At the 2021 European Society for Medical Oncology (ESMO) Virtual Congress, Illumina sponsored a symposium titled Profiling Non-Small Cell Lung Cancer (NSCLC) Using CGP, which offered many insights into next-generation sequencing (NGS) and its emerging clinical applications.
Illumina’s Chief Medical Officer, Phil Febbo, kicked off the symposium by announcing that Illumina is developing an in vitro diagnostic (IVD) panel, coming soon to the European market. This pan-cancer comprehensive genomic profiling (CGP) IVD test is designed to identify actionable mutations that can help match individual patients with precision therapies according to clinical guidelines. The test will read actionable DNA and RNA variants across hundreds of genes, as well as tumor mutational burden and microsatellite instability. Consolidating many individual biomarkers into one test offers a more efficient path for both clinicians and patients and has great potential to help inform care and optimize outcomes. Any medical institution could offer this kitted solution, making it accessible to more patients.
The CE-marked IVD test will also have the ability to identify eligible patients for clinical trials. “All too often, patients have driver mutations, but there’s not yet a targeted drug available that you can prescribe,” said Febbo, who is also a medical oncologist. “However, there are thousands of trials out there for cancer patients, and an increasing number—almost 70%—have some kind of integrated biomarker to try to identify those patients who will best benefit from a specific therapy.”
During the symposium, Febbo welcomed speaker Dr. Henrik Hager, Consultant Pathologist at Vejle Hospital. Hager began by explaining that his hospital makes about 400 lung cancer diagnoses a year, or about 10% of the lung cancer diagnoses in Denmark.
With all non-small cell carcinomas and adenocarcinomas, doctors in Hager’s country are required to test up front for alterations in EGFR, ALK, ROS1, and PD-L1, among others, all of which are predictive markers for many targeted or immunotherapies. There are also sensitizing mutations, and if blocked, sensitivity or resistance mutations can develop. “Both sensitizing and resistant mutations should be diagnosed,” said Hager. “You can choose two approaches: You can use a PCR-based test—it’s okay. The problem is that PCR-based tests are made for certain mutations, and if new mutations occur, then you’ll not be able to find them because you only get what you look for. You can also choose sequencing-based testing, where you amplify the area you want to investigate and then sequence, and you can see whether there are mutations. There, you see everything.”
The second featured speaker was Dr. Ed Schuuring, Professor of Molecular Oncological Pathology at the University Medical Center Groningen in the northern part of the Netherlands. “In 2010, one of the first patients in our hospital with quite aggressive non-small lung cancer was treated with targeted therapy against EGFR,” said Schuuring. “The tumor had an actionable EGFR mutation, and the results at that time were really incredible. Within six weeks after the start of treatment, the tumor was totally gone. This was the basis for precision medicine. Precision medicine has been evolving very quickly and enormously in the last few years, specifically in the lung cancer fields.”

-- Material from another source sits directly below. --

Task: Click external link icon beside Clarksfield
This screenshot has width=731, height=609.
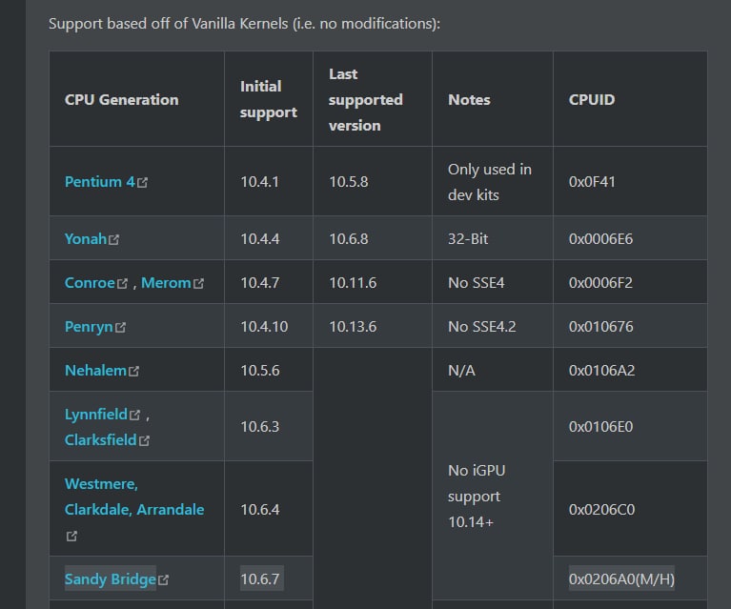Action: click(x=144, y=441)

Schuuring is also actively involved in improving molecular diagnostics at a national level. Current Dutch guidelines recommend that patients with advanced stage non-small cell lung cancer be tested for 13 different biomarkers, all of which have treatment options in the Netherlands. About five years ago, Schuuring, along with most of the Netherlands’ pathology departments, convened to define a minimum set of 33 genes to test for lung cancer, colon, gastrointestinal tumors, and melanoma—the four major malignancies. The markers they selected were markers that have a direct effect on the treatment.
“The list of genes that need to be tested in the coming years is growing and growing,” said Schuuring. “We have to switch to broader panels, containing more than 350 clinically relevant markers. We also need to detect not only the single nucleotide variants, deletions and insertions, but we also have to include fusions, tumor mutational burden, microsatellite instability, signatures, copy number variations, all kinds of other approaches, to cut a comprehensive molecular profile for decision-making.”